## WHAT NEEDS TO BE DONE
All records are to be transcribed in full; any pictures among them are to be skipped.

## MATERIAL SUPPLIED
################
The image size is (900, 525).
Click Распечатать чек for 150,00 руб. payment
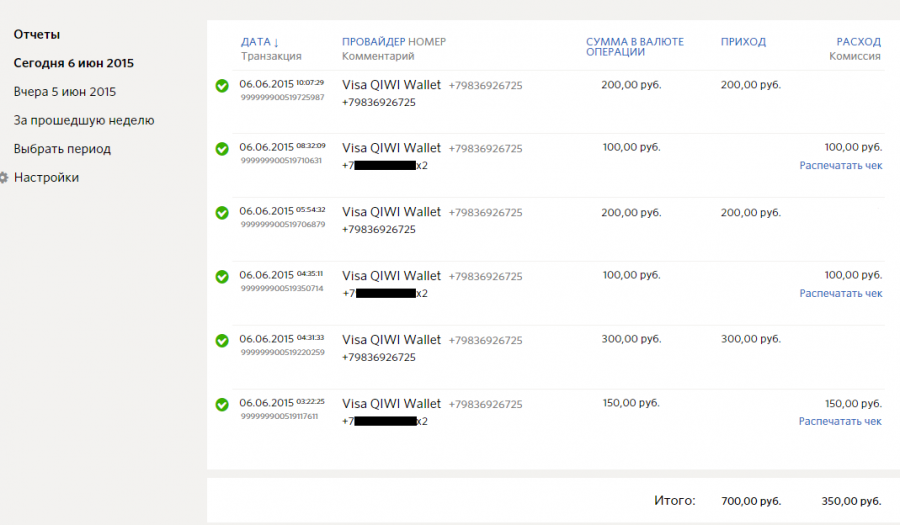(840, 421)
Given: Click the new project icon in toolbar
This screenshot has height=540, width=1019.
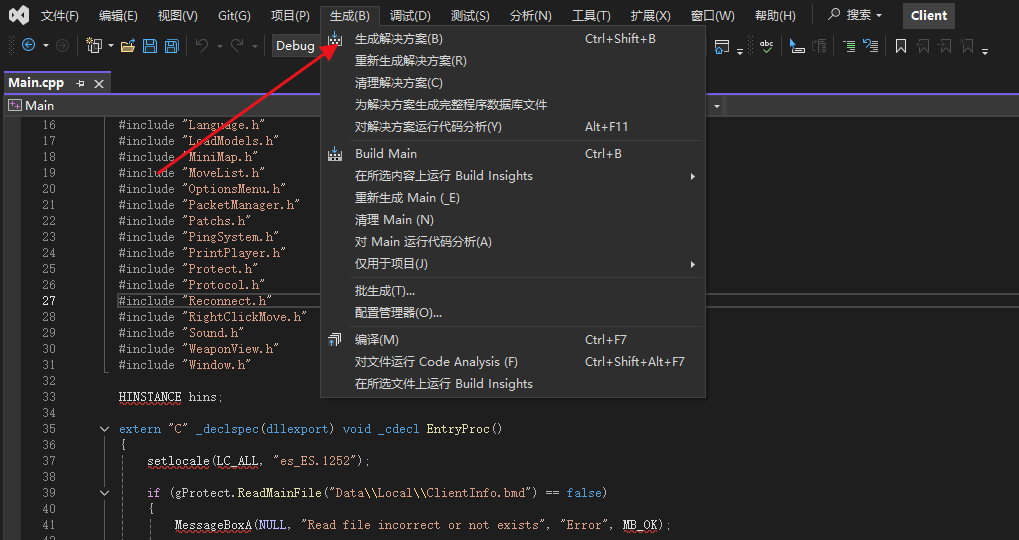Looking at the screenshot, I should (93, 46).
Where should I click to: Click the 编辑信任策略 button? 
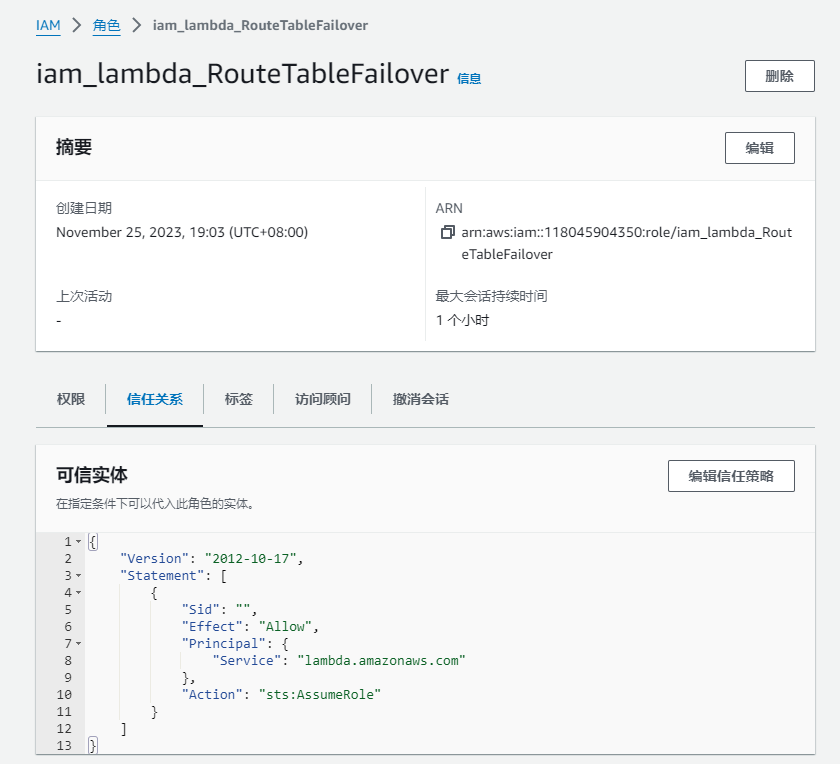731,476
################
## FINAL ANSWER
The image size is (900, 525).
Click Распечатать чек for 150,00 руб. payment
(840, 421)
Given: Click the new project icon in toolbar
This screenshot has height=540, width=1019.
Looking at the screenshot, I should (93, 46).
Where should I click to: Click the 编辑信任策略 button? 
731,476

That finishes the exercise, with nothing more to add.